C307 / I308 Data Representation

C307 I308 Homework 10

Due date: Monday, April 4, 2022.

Ex. 1. Hash Table

a. Project

Create a project called hw10. Add a class called Node that is part of a package called hashTable. Add the following classes to this package:

WordCounter.java
Porter.java
ListWordC.java
HashTable.java
Main.java

In addition, download the following file and store it in the project folder (in explorer):

stopWords.txt

The program inputs a list of words from the user, terminated by "||". The program is performing an indexing of these words using two hash tables and outputs the result.

First, the words that are too common in the English languages, taken from the file stopWords.txt, are discarded. One hash table is used for this purpose.

Second, each entered word is processed using the Porter Stemmer or transformation to extract the root or the stem. Here is some information about this algorithm:
Porter Stemmer (https://tartarus.org/martin/PorterStemmer/def.txt)

Third, the stems thus obtained are counted and output. A second hash table is used for this purpose.

The program should compile and provide some output, but the indexing result will be empty. This is because some functionality is missing from the HashTable and the Main classes.

b. Hash Table Methods

Complete the implementation of the class HashTable with the 4 functions that don't have a proper implementation yet: hashing, access, remove, and statistic. Inside the body of these functions you'll find a comment saying that the code must be supplied by the student. Read the comments in front of each function carefully for details about their implementation.

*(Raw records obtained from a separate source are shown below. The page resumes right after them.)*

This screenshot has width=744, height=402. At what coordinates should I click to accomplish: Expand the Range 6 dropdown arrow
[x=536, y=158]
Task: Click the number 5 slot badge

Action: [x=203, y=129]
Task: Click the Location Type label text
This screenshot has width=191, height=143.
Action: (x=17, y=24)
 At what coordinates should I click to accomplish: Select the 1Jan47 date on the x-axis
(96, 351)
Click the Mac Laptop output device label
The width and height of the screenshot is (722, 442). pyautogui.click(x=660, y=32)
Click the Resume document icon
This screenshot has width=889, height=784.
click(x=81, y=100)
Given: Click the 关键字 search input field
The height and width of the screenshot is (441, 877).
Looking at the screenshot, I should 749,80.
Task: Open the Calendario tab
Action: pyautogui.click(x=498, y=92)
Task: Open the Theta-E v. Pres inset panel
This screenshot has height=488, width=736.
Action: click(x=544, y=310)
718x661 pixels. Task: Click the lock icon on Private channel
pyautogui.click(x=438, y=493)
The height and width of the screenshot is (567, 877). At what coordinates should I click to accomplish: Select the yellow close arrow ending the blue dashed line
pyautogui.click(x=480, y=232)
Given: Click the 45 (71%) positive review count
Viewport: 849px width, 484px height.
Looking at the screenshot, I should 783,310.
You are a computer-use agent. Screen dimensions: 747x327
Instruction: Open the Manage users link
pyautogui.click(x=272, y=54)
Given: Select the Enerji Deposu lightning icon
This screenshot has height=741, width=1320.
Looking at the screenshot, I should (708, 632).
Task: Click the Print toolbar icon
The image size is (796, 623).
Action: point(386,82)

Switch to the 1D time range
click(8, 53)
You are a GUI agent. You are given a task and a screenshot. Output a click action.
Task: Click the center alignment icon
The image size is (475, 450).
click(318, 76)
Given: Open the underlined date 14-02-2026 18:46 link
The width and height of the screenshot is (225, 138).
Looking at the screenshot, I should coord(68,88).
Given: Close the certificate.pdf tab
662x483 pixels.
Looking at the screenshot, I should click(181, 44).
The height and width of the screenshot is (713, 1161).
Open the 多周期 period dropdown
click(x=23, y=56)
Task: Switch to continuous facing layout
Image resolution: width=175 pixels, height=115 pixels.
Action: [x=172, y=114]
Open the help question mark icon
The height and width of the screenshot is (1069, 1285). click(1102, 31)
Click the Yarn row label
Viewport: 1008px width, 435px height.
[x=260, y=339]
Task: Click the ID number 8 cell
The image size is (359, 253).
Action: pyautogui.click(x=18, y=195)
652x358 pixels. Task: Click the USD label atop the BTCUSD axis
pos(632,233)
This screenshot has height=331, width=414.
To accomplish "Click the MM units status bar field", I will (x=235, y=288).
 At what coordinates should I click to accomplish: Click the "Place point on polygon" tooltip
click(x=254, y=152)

The hashing function contains some primitive code that indexes all the words by the first letter, for testing purposes. You must replace that with a better function. You can choose any function you want. I suggest selecting one of the functions recommended as "good" by the the notes (chapter 5).

c. The Main Class

Complete the function indexWords according to the comment starting with "For the student to add". Implement the function increment in the same class.

d. Hash Function Comparison (* 3 extra credit points)

Make some experiences with 3 different hashing functions and choose which one is the best. Write a small paragraph to report the results of your experiences and to explain your reasons why you think the function you chose is the best one. Include the code of all 3 functions, with two of them commented out - leave the best one uncommented. Either create a text file with the comments on the experiments, or write it as a comment to the homework submission using the Canvas text box.

Homework Submission

Upload the files HashTable.java and Main.java, as well as the text file for part d) if applicable, to Canvas - Assignments - Homework 10.